O ministro Alexandre de Moraes, do STF, abriu inquérito contra o senador Flávio Bolsonaro (PL-RJ) por declarações que ligam o presidente Lula a crimes como tráfico de drogas, lavagem de dinheiro e fraude eleitoral. A medida provocou forte reação no Congresso e entre juristas, que apontam violação direta à imunidade parlamentar prevista na Constituição Federal de 1988.
O Artigo 53 da Constituição é claro e sem ambiguidades: “Os Deputados e Senadores são invioláveis, civil e penalmente, por quaisquer de suas opiniões, palavras e votos”. A palavra “quaisquer” abrange todas as manifestações, sem exceções ou condicionantes, exatamente para proteger o livre exercício do mandato parlamentar.
Essa imunidade não é privilégio pessoal, mas garantia institucional do regime democrático.
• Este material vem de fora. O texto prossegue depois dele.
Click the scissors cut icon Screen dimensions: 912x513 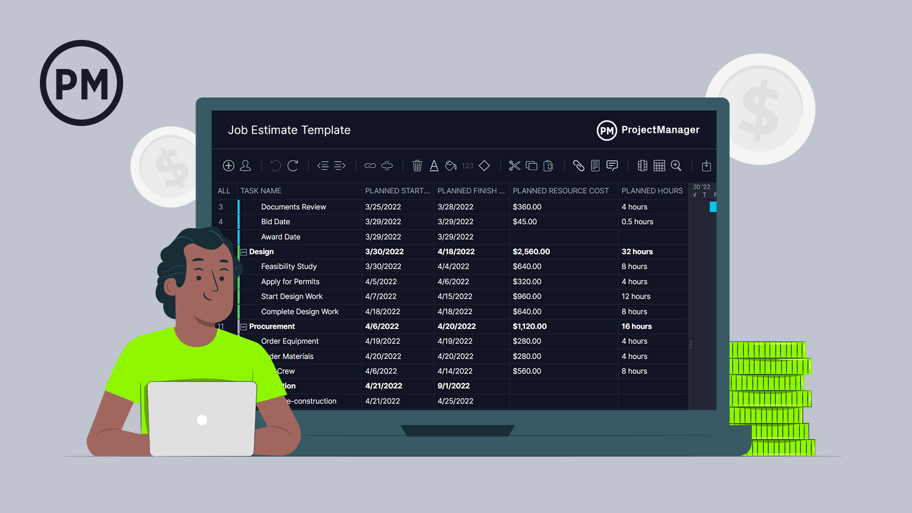point(514,166)
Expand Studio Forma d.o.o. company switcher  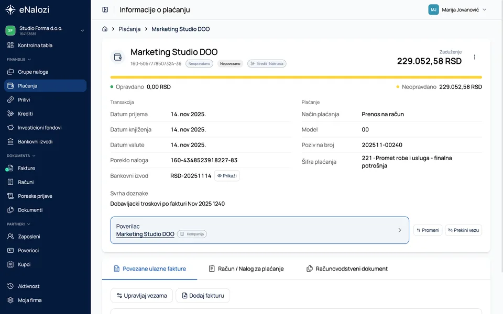point(45,30)
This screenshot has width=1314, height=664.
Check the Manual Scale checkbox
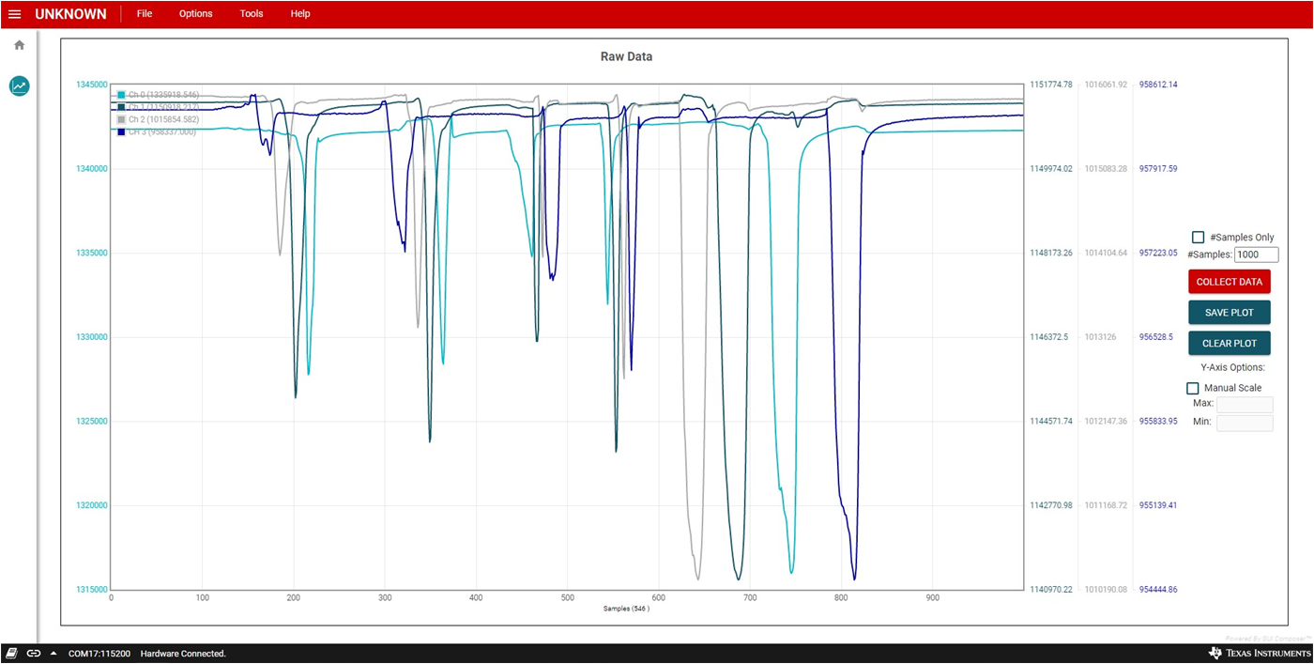(1193, 388)
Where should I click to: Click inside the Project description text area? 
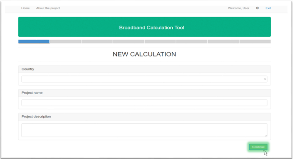pos(144,130)
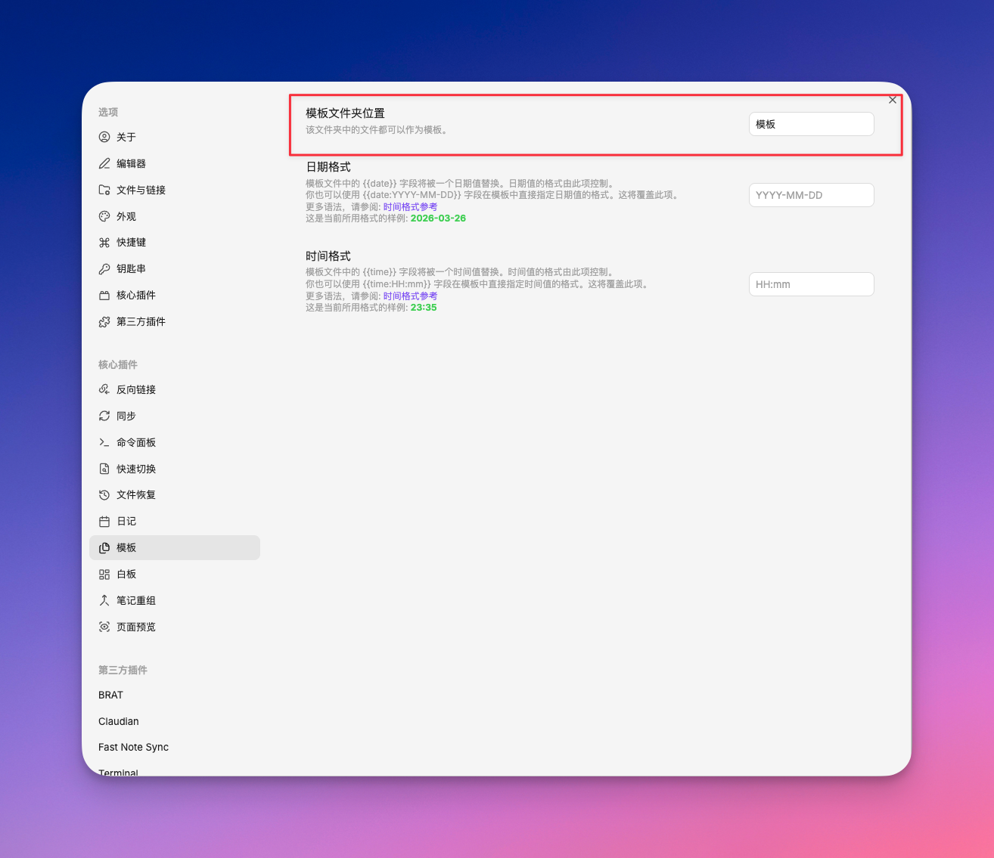
Task: Open 快捷键 command-key icon
Action: pyautogui.click(x=104, y=243)
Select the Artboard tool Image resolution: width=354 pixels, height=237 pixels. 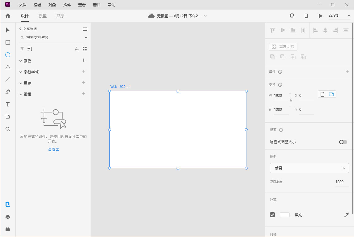(x=8, y=116)
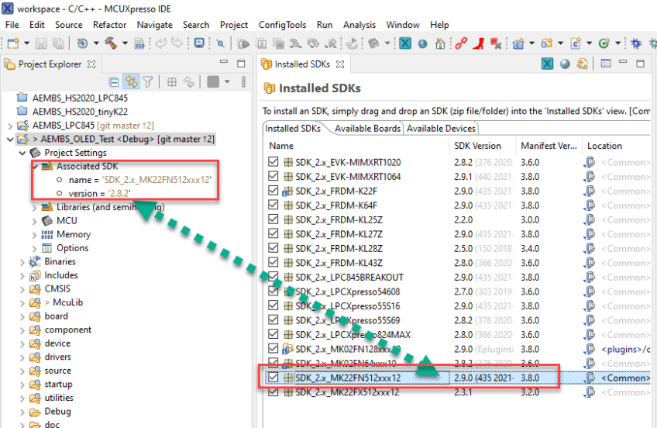Toggle Link with Editor in Project Explorer

pyautogui.click(x=131, y=81)
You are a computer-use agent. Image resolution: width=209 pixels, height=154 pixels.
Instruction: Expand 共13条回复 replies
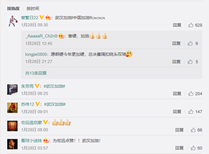point(36,73)
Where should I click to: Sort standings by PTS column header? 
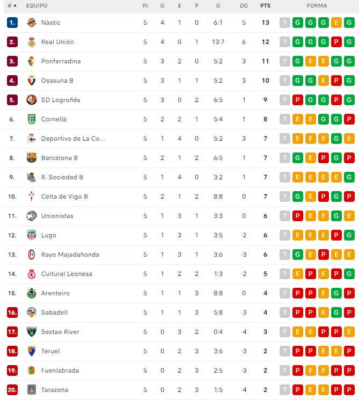[265, 5]
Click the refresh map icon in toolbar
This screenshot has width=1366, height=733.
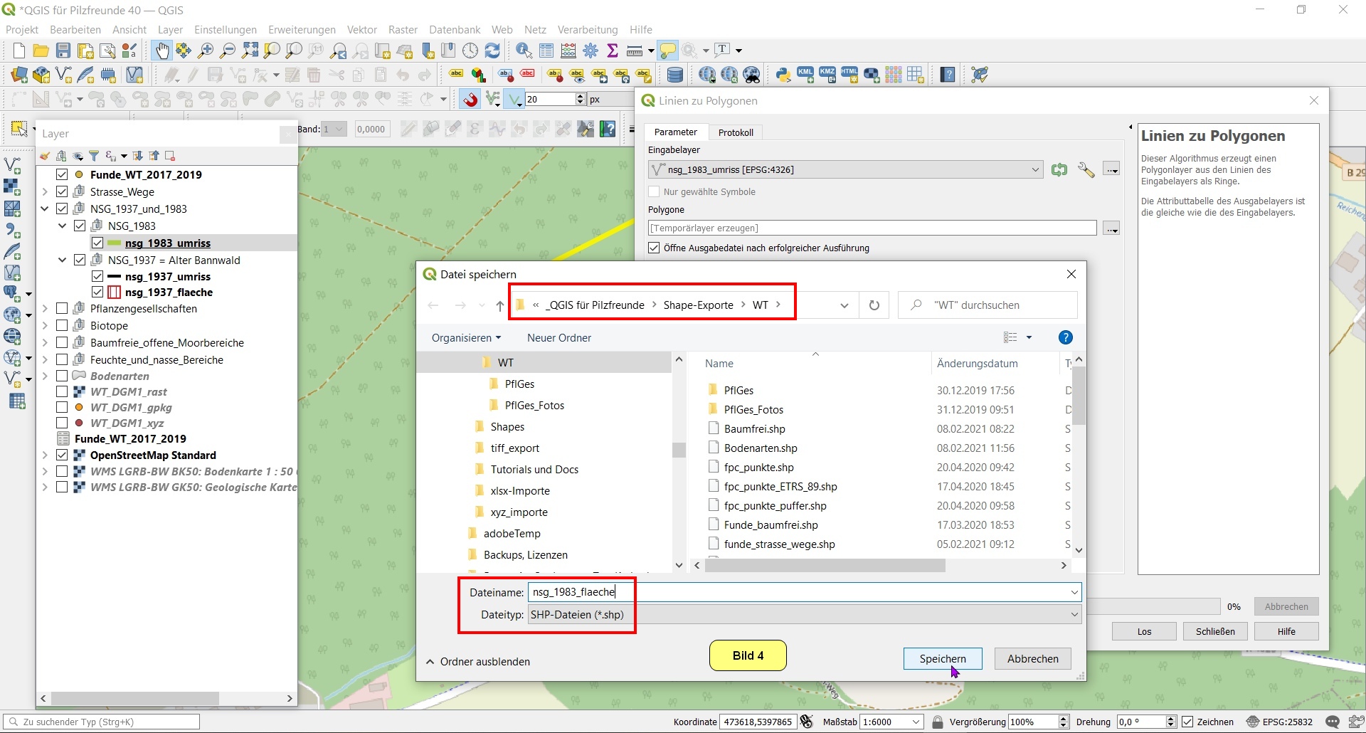(492, 51)
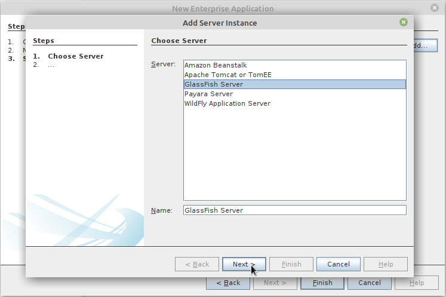Click the Name text field
Image resolution: width=446 pixels, height=297 pixels.
tap(294, 210)
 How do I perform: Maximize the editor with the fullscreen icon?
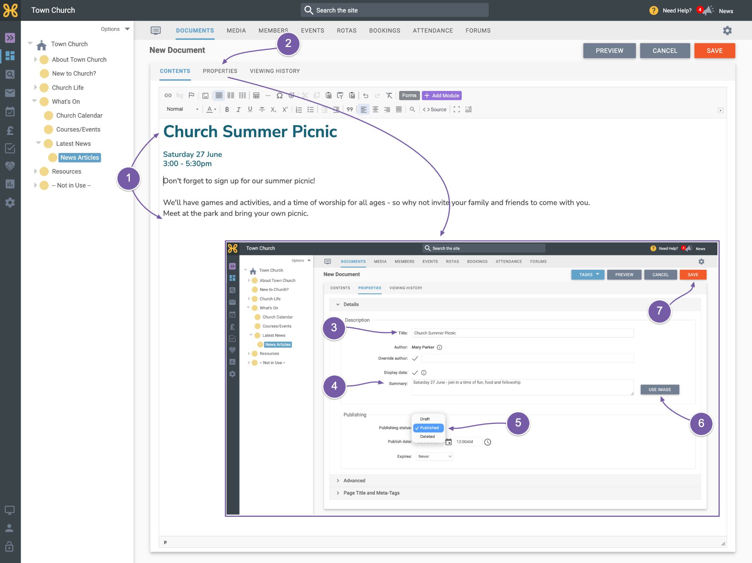pyautogui.click(x=456, y=109)
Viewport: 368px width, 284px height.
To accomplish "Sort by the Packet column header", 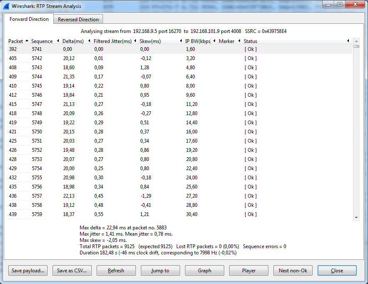I will click(16, 41).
Ela permite que senadores e deputados debatem temas nacionais sem medo de retaliação judicial, inclusive fora do plenário, desde que no exercício da função.
Diante da literalidade do texto constitucional, a abertura de inquérito por opiniões do senador configura, para a maioria da doutrina, um claro desrespeito ao Artigo 53. Não existe na Constituição qualquer brecha que autorize o Judiciário a limitar ou reinterpretar essa proteção, o que torna a ação do ministro passível de questionamento como abuso de poder.
O caso volta a colocar em xeque o equilíbrio entre os Poderes e o ativismo judicial. Enquanto o Senado ainda não se manifestou oficialmente, o episódio reforça o debate sobre os limites da imunidade parlamentar no Brasil atual, onde o texto da lei constitucional é aparentemente apenas um princípio maleável.